Continued and prolonged damage to the oesophageal lining by GORD, if left untreated, can lead to ulcers forming within the tube. These ulcers can bleed and cause pain making swallowing difficult.
Constant exposure to acid can cause scar tissue to form the lining of the oesophagus. Again, like ulcers, if left untreated, this scar damage will build up causing the oesophagus to narrow causing poor and painful swallowing.
This condition relates to a change, caused by persistent GORD, in those cells which line the oesophageal tube. About 10% of GORD sufferers will develop Barrett’s oesophagus, with diagnosis most common in those aged 50 -70. Whilst the condition does not normally present any symptoms other than reflux, there is a small risk that affected cells may turn cancerous triggering the onset of oesophageal cancer. It is estimated that 1 in 200 people with Barrett’s oesophagus go on to develop cancer each year.
Certain factors increase the risk of oesophageal cancer include being: Male; Obese; A smoker; Living with symptoms of GORD for more than 10 years; Experiencing three or more bouts of heartburn and related symptoms per week.
Generally a doctor can diagnose GORD from the symptoms the patient describes. Further tests may be advised if symptoms are severe, or do not improve with treatment, or are not typical of GORD. Tests will identify other possible causes of symptoms, such as bleeding from an ulcer, any abnormal growths and for cancer of the oesophagus.
An endoscope is a thin, flexible, fibre-optic tube with a video camera at one end commonly used to help identify the causes of abdominal pain, nausea and vomiting, heartburn, bleeding and swallowing disorders and to help diagnose gastrointestinal conditions. With oesophageal cases, this tool checks the surface of the oesophagus for damage by stomach acid. To maximise the effectiveness of the endoscopy, a period of fasting is required before the procedure can be performed.
Endoscopy is advised if the person is over 55, or with unexplained, persistent symptoms or have presented with any of the alarm features outlined below indicating an increased risk of ulcers or cancer.
Alarm features include: Unexplained loss of weight; Poor and / or painful swallow; Recurrent vomiting (perhaps containing blood); Blood in stools; Anaemia from gastrointestinal haemorrhage or upper abdominal mass; Any family history of colorectal cancer and Chronic NSAID use
Like most cancers, early diagnosis and action maximise the likelihood of successful treatment. A specific style of treatment for this type of cancer is Photodynamic Therapy (PDT). This procedure involves injecting the oesophagus with a type of photo sensitive medication, making it ultra-sensitive to light. Once done, a laser is then attached to an endoscope which burns any cancerous cells.
If the outcome of an endoscopy is inconclusive a further procedure called a manometry may be done. This test indicates how well the oesophagus moves food down to the stomach (Peristalsis). Manometry can confirm GORD diagnosis or, if not, then perhaps a less common oesophageal problem such as muscle spasms or achalasia (a rare swallowing problem)
24-hour pH monitoring
If the manometry test cannot find any problems with the oesophageal sphincter muscles, another test called the 24-hour pH monitoring can be used. It tests for acidity in the oesophageal area.
If the patient is showing dysphagia (poor swallow), they may be referred for a Barium Swallow Test, to fully assess their swallowing ability and identifying difficulties such as blockages or muscle problems. To begin, the patient drinks a Barium solution. The progress of the barium, once in the system can then be tracked via X-Ray.

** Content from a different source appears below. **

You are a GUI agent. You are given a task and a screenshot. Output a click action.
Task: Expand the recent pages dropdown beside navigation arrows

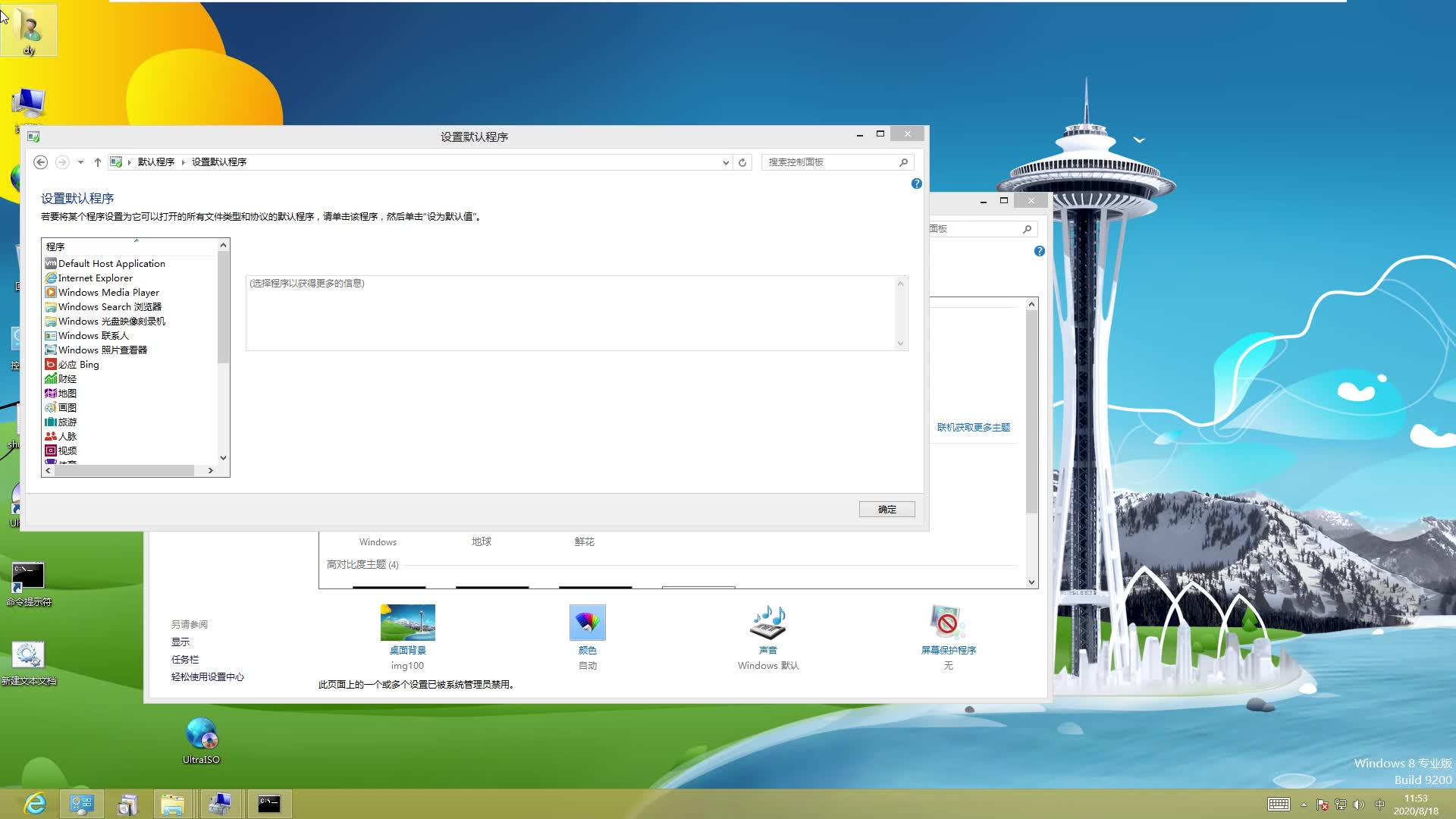click(x=80, y=162)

Antacids are medicines that neutralise the effects of stomach acid. A dose usually gives quick relief. Antacids are used 'as required' for mild or infrequent bouts of heartburn. Examples of antacids are Rennies® and Maalox®.
Antacids can cause many drug interactions generally by reducing absorption of other drugs. Antacids may alter the pH of the stomach contents or urine sufficiently to alter drug absorption or excretion. The interactions can be avoided by taking these other drugs one hour before or three hours after the antacid.
Antacids can reduce absorption of antibiotics such as and ciprofloxacin and tetracycline, antifungals such as fluconazole (Diflucan®), blood pressure medication such as propranolol and captopril, ranitidine and famotidine (used to reduce stomach acid) and iron supplements. Antacids can also increase the effect of Sodium Valproate (Epilim®) which is used to treat epilepsy. Antacids can also damage enteric coating which many medicines have in order to protect the stomach from irritation.
Alginates are an alternative to antacids. They are generally in liquid form and impart an adhesive protective coating to both the oesophagus and the stomach. This lining is then an effective barrier against the harmful effects of stomach acid and reflux. Examples include Gaviscon® and Acidex® and they should be taken after food and at night.